-------- DATA UNDER STUDY --------

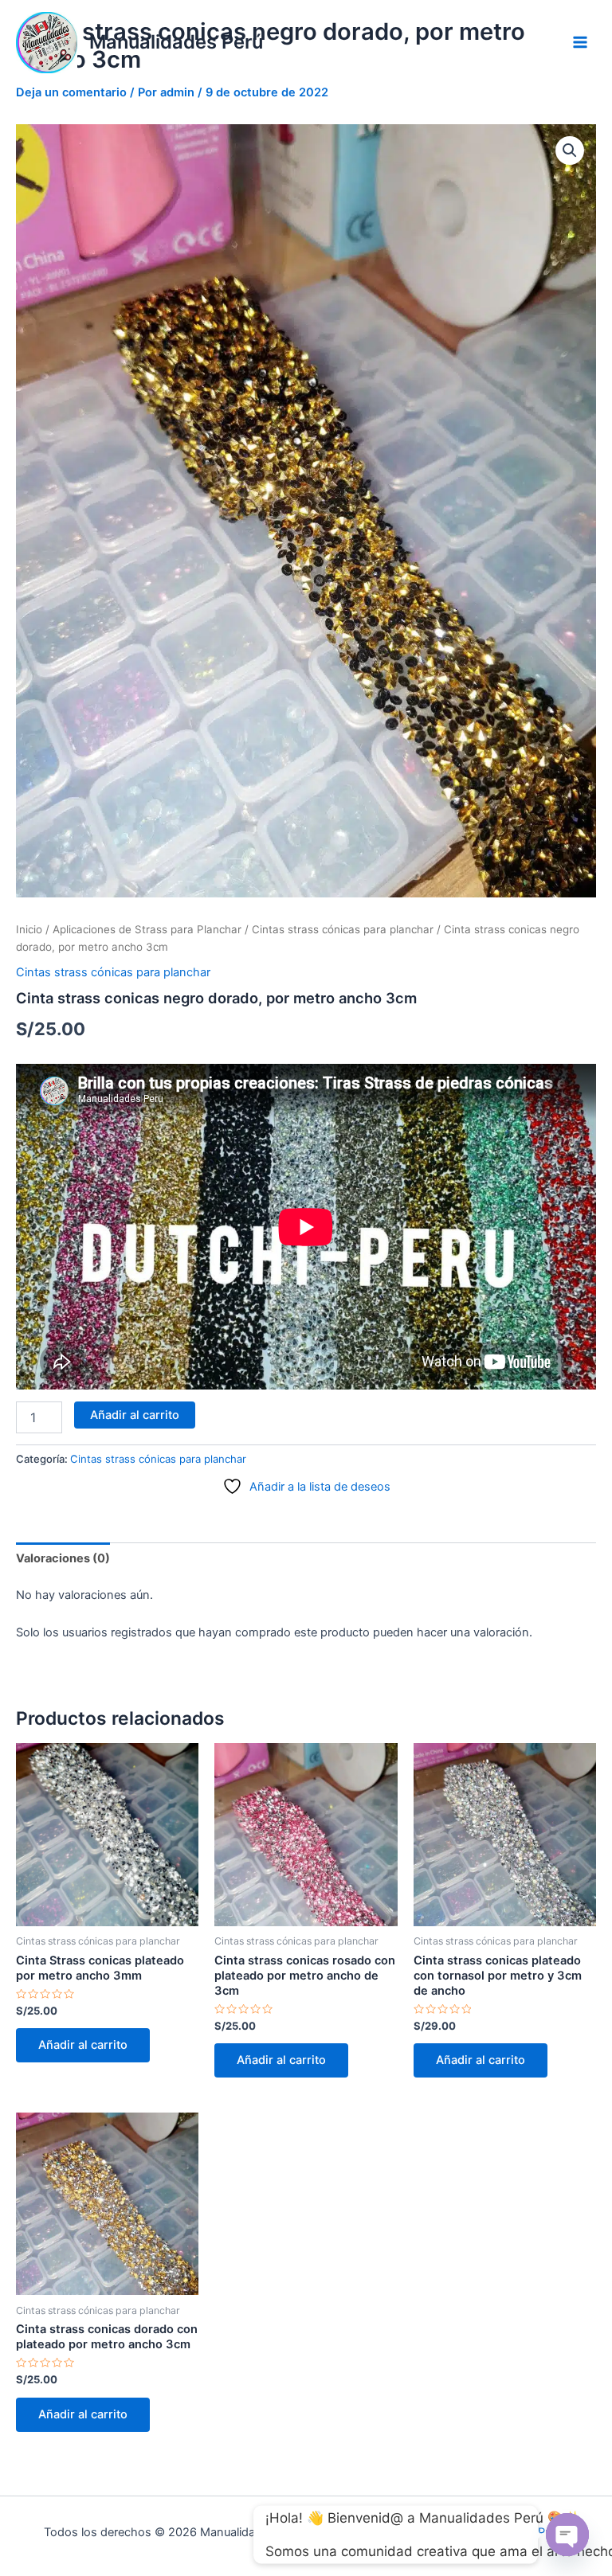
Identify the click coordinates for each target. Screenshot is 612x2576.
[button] (569, 150)
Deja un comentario (71, 92)
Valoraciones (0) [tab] (63, 1558)
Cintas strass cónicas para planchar (343, 929)
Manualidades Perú (176, 41)
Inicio (29, 929)
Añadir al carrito (134, 1415)
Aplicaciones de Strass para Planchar (147, 929)
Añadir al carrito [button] (83, 2045)
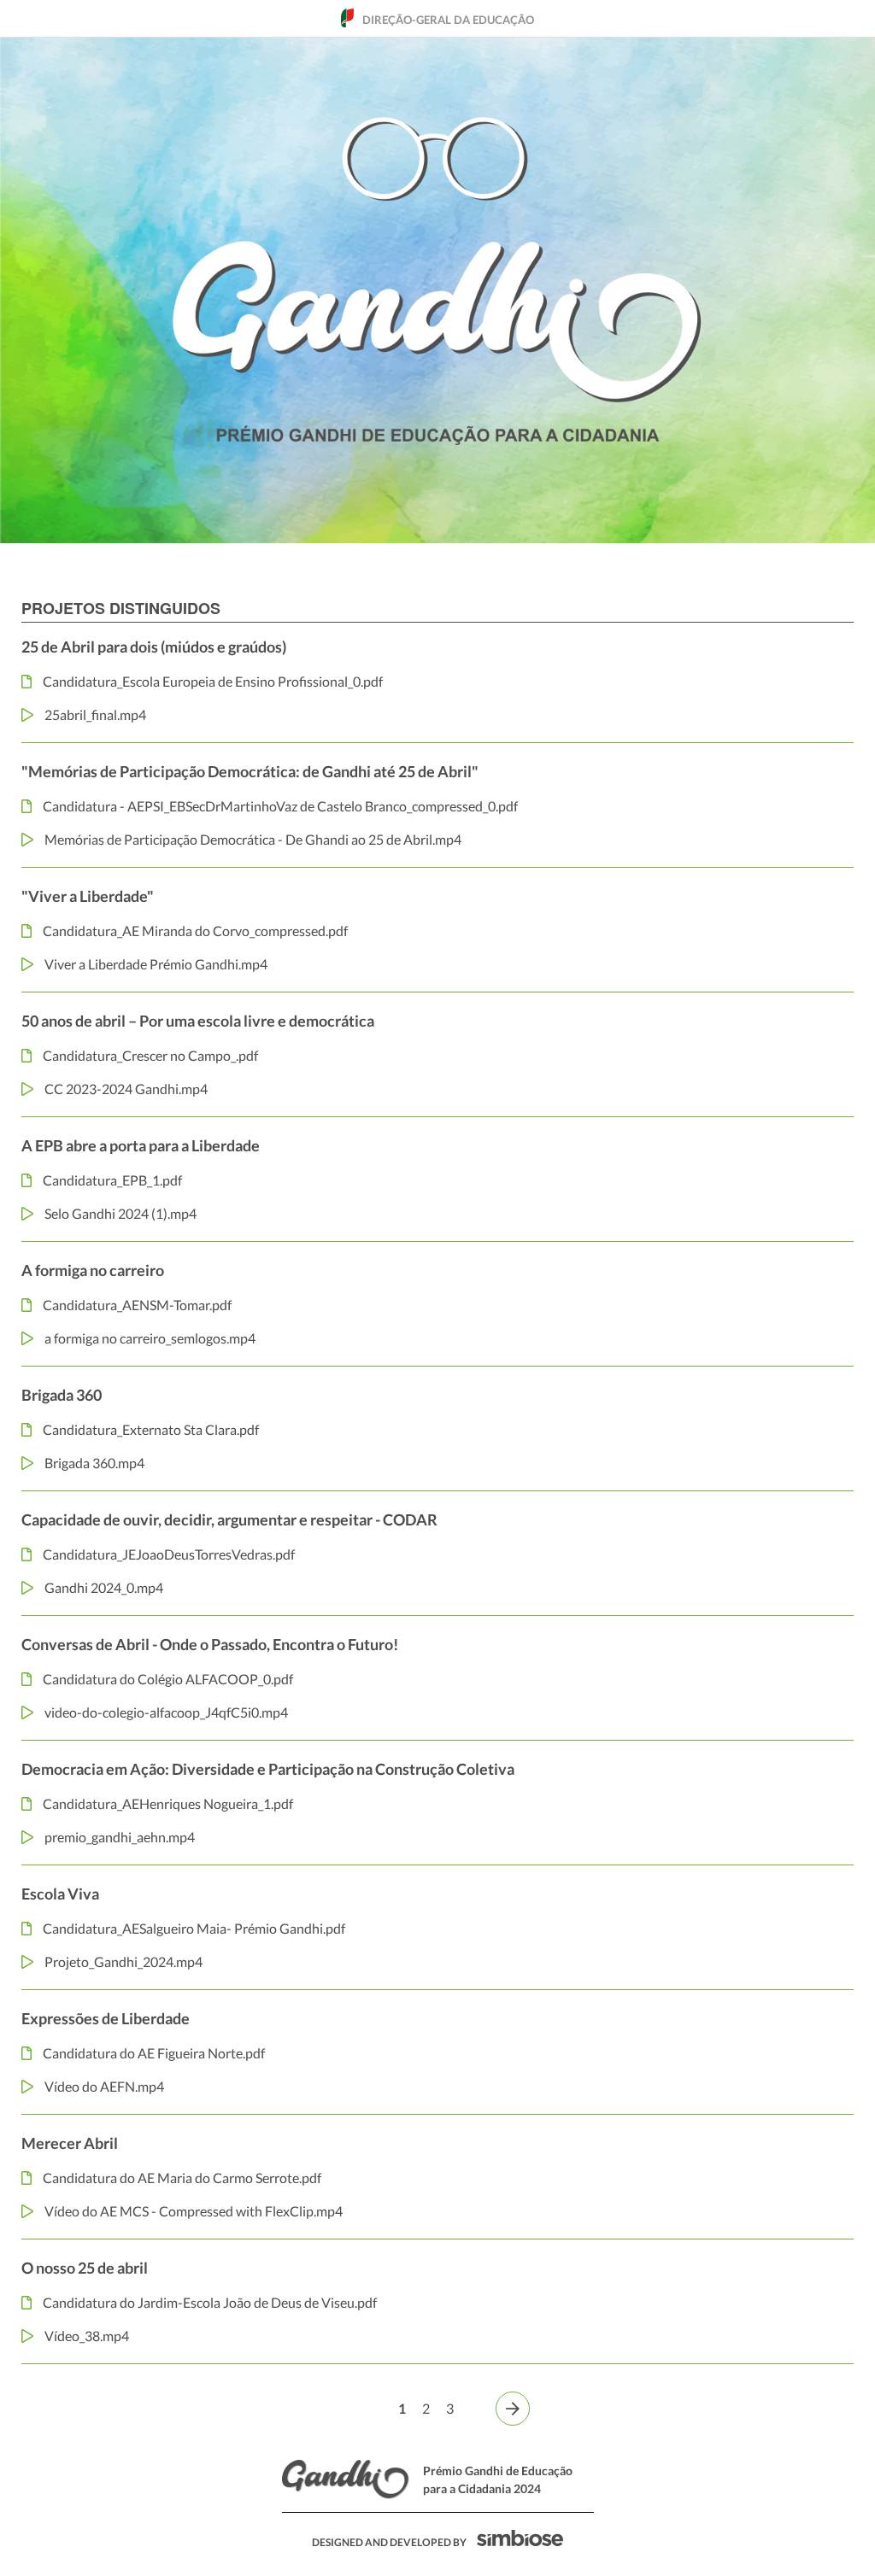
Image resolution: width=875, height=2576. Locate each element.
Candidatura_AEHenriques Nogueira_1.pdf (168, 1803)
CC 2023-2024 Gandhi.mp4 (126, 1088)
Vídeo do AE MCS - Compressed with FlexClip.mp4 (193, 2211)
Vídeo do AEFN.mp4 (104, 2086)
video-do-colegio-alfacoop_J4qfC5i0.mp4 (166, 1712)
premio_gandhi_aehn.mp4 (119, 1837)
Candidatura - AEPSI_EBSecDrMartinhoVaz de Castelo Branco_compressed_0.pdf (280, 806)
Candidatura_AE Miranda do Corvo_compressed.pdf (195, 930)
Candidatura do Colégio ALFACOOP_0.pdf (168, 1679)
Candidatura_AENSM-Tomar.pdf (137, 1305)
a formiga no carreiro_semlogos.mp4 (149, 1338)
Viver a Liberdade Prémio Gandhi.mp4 (155, 964)
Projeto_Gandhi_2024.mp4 (123, 1961)
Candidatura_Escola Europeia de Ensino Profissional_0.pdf (213, 681)
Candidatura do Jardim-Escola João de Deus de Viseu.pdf (210, 2302)
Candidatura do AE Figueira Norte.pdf (154, 2053)
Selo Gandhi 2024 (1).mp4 (120, 1213)
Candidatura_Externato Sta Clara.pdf (151, 1429)
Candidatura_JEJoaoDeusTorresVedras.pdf (169, 1554)
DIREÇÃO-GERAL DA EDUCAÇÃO (448, 19)
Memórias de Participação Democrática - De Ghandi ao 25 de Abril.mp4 (252, 839)
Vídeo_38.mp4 (86, 2335)
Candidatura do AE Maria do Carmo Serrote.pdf (182, 2177)
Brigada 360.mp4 (94, 1463)
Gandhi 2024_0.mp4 (103, 1587)
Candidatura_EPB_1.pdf (112, 1180)
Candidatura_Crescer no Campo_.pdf (150, 1055)
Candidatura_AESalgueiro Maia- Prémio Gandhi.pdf (194, 1928)
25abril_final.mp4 (95, 714)
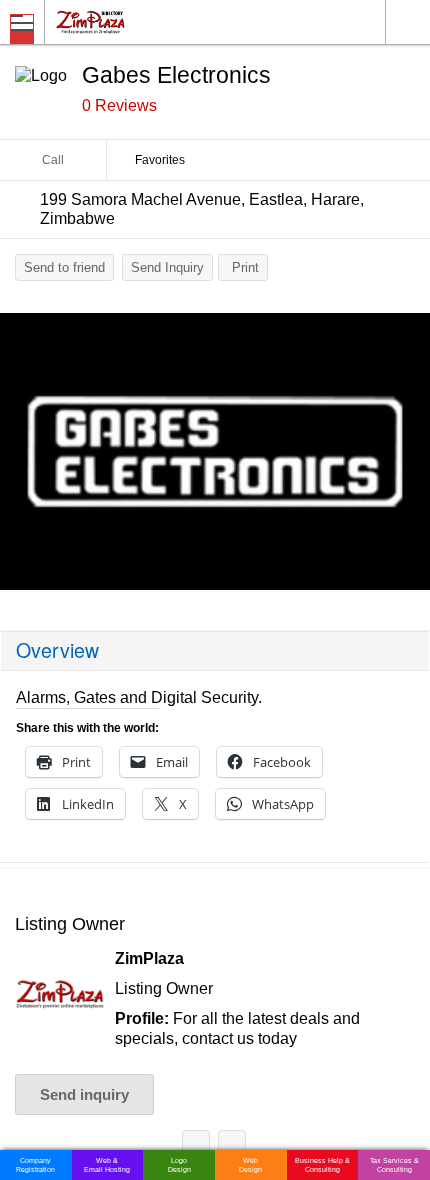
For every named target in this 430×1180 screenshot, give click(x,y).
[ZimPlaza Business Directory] (138, 21)
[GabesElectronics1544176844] (215, 451)
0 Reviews (119, 105)
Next (405, 457)
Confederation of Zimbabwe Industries (232, 1147)
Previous (25, 457)
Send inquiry (84, 1094)
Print (245, 267)
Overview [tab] (57, 650)
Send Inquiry (167, 267)
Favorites (160, 160)
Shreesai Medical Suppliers (196, 1147)
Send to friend (64, 267)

--------

EXERCISE
Working through the records, copy each line in which the word "click" appears.

SOLUTION FOR THIS TASK
Identify the click coordinates for each target. Screenshot is 612x2576.
For every named target in this 430×1180 screenshot, give click(x,y).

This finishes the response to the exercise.